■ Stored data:

********************

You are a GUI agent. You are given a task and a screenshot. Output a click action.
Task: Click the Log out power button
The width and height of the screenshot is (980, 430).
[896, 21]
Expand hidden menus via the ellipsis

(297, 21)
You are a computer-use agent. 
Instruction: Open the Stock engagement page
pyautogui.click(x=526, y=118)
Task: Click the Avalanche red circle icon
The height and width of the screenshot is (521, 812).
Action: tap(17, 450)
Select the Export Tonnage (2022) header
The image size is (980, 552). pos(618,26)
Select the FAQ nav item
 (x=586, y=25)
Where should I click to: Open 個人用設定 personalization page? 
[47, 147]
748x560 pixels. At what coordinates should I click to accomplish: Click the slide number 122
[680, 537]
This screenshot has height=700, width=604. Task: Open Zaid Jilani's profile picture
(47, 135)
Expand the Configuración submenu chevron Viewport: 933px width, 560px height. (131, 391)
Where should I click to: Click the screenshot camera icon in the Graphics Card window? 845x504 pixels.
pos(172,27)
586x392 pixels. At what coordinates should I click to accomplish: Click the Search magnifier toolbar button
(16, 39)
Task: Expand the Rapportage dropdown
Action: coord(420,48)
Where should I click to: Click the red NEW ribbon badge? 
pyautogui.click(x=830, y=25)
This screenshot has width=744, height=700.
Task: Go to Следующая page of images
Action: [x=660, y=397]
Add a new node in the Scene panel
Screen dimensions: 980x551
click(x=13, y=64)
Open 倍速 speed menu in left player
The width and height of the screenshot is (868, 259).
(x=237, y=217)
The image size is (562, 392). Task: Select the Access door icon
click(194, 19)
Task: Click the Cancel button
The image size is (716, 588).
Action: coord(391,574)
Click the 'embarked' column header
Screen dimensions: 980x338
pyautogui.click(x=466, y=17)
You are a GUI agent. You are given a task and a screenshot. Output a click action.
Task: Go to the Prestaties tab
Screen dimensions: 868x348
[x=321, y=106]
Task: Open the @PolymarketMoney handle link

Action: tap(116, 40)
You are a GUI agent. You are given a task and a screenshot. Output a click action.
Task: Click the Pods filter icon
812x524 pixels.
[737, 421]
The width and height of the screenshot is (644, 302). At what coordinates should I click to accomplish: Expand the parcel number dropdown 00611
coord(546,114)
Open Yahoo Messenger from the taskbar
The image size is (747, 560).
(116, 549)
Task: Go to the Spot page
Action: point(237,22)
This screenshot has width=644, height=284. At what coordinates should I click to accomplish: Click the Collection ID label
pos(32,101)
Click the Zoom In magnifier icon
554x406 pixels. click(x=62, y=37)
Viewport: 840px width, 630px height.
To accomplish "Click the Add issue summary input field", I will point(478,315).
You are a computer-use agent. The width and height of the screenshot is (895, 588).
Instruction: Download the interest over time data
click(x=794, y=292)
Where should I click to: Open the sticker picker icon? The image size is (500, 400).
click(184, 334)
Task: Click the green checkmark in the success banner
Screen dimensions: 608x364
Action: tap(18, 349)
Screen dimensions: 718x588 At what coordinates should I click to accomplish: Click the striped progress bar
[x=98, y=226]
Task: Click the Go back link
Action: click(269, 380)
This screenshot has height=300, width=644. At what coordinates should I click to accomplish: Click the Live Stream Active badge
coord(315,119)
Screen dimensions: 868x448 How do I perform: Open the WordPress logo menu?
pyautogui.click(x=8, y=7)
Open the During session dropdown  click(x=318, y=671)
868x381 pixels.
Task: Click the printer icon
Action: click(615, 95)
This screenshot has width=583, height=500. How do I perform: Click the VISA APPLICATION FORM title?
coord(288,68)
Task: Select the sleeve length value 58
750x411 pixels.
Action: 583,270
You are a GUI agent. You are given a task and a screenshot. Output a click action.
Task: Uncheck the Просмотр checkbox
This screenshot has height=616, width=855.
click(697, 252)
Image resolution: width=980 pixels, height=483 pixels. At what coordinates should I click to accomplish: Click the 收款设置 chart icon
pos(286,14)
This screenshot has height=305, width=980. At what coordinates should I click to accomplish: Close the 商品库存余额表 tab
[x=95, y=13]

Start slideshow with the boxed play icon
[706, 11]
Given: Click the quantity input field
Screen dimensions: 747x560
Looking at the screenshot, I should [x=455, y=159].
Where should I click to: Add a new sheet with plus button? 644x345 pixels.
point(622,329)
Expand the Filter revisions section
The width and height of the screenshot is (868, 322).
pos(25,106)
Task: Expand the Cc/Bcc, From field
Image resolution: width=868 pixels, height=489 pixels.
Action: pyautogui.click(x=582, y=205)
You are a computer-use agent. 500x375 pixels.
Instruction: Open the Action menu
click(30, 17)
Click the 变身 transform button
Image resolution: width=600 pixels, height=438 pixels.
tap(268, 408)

********************

Line by line, the data should be returned exactly as written.

You are a GUI agent. You are given a task and a screenshot. Output a click action.
Task: Click the Log out power button
The width and height of the screenshot is (980, 430).
[896, 21]
Expand hidden menus via the ellipsis

(297, 21)
You are a computer-use agent. 
Instruction: Open the Stock engagement page
pyautogui.click(x=526, y=118)
Task: Click the Avalanche red circle icon
The height and width of the screenshot is (521, 812).
Action: tap(17, 450)
Select the Export Tonnage (2022) header
The image size is (980, 552). pos(618,26)
Select the FAQ nav item
 (x=586, y=25)
Where should I click to: Open 個人用設定 personalization page? 
[47, 147]
748x560 pixels. At what coordinates should I click to accomplish: Click the slide number 122
[680, 537]
This screenshot has height=700, width=604. Task: Open Zaid Jilani's profile picture
(47, 135)
Expand the Configuración submenu chevron Viewport: 933px width, 560px height. (131, 391)
Where should I click to: Click the screenshot camera icon in the Graphics Card window? 845x504 pixels.
pos(172,27)
586x392 pixels. At what coordinates should I click to accomplish: Click the Search magnifier toolbar button
(16, 39)
Task: Expand the Rapportage dropdown
Action: coord(420,48)
Where should I click to: Click the red NEW ribbon badge? 
pyautogui.click(x=830, y=25)
This screenshot has width=744, height=700.
Task: Go to Следующая page of images
Action: [x=660, y=397]
Add a new node in the Scene panel
Screen dimensions: 980x551
click(x=13, y=64)
Open 倍速 speed menu in left player
The width and height of the screenshot is (868, 259).
(x=237, y=217)
The image size is (562, 392). Task: Select the Access door icon
click(194, 19)
Task: Click the Cancel button
The image size is (716, 588).
Action: coord(391,574)
Click the 'embarked' column header
Screen dimensions: 980x338
pyautogui.click(x=466, y=17)
You are a GUI agent. You are given a task and a screenshot. Output a click action.
Task: Go to the Prestaties tab
Screen dimensions: 868x348
[x=321, y=106]
Task: Open the @PolymarketMoney handle link

Action: tap(116, 40)
You are a GUI agent. You are given a task and a screenshot. Output a click action.
Task: Click the Pods filter icon
812x524 pixels.
[737, 421]
The width and height of the screenshot is (644, 302). At what coordinates should I click to accomplish: Expand the parcel number dropdown 00611
coord(546,114)
Open Yahoo Messenger from the taskbar
The image size is (747, 560).
(116, 549)
Task: Go to the Spot page
Action: point(237,22)
This screenshot has width=644, height=284. At what coordinates should I click to accomplish: Click the Collection ID label
pos(32,101)
Click the Zoom In magnifier icon
554x406 pixels. click(x=62, y=37)
Viewport: 840px width, 630px height.
To accomplish "Click the Add issue summary input field", I will point(478,315).
You are a computer-use agent. The width and height of the screenshot is (895, 588).
Instruction: Download the interest over time data
click(x=794, y=292)
Where should I click to: Open the sticker picker icon? The image size is (500, 400).
click(184, 334)
Task: Click the green checkmark in the success banner
Screen dimensions: 608x364
Action: tap(18, 349)
Screen dimensions: 718x588 At what coordinates should I click to accomplish: Click the striped progress bar
[x=98, y=226]
Task: Click the Go back link
Action: click(269, 380)
This screenshot has height=300, width=644. At what coordinates should I click to accomplish: Click the Live Stream Active badge
coord(315,119)
Screen dimensions: 868x448 How do I perform: Open the WordPress logo menu?
pyautogui.click(x=8, y=7)
Open the During session dropdown  click(x=318, y=671)
868x381 pixels.
Task: Click the printer icon
Action: click(615, 95)
This screenshot has width=583, height=500. How do I perform: Click the VISA APPLICATION FORM title?
coord(288,68)
Task: Select the sleeve length value 58
750x411 pixels.
Action: 583,270
You are a GUI agent. You are given a task and a screenshot. Output a click action.
Task: Uncheck the Просмотр checkbox
This screenshot has height=616, width=855.
click(697, 252)
Image resolution: width=980 pixels, height=483 pixels. At what coordinates should I click to accomplish: Click the 收款设置 chart icon
pos(286,14)
This screenshot has height=305, width=980. At what coordinates should I click to accomplish: Close the 商品库存余额表 tab
[x=95, y=13]

Start slideshow with the boxed play icon
[706, 11]
Given: Click the quantity input field
Screen dimensions: 747x560
Looking at the screenshot, I should [x=455, y=159].
Where should I click to: Add a new sheet with plus button? 644x345 pixels.
point(622,329)
Expand the Filter revisions section
The width and height of the screenshot is (868, 322).
pos(25,106)
Task: Expand the Cc/Bcc, From field
Image resolution: width=868 pixels, height=489 pixels.
Action: pyautogui.click(x=582, y=205)
You are a computer-use agent. 500x375 pixels.
Instruction: Open the Action menu
click(30, 17)
Click the 变身 transform button
Image resolution: width=600 pixels, height=438 pixels.
tap(268, 408)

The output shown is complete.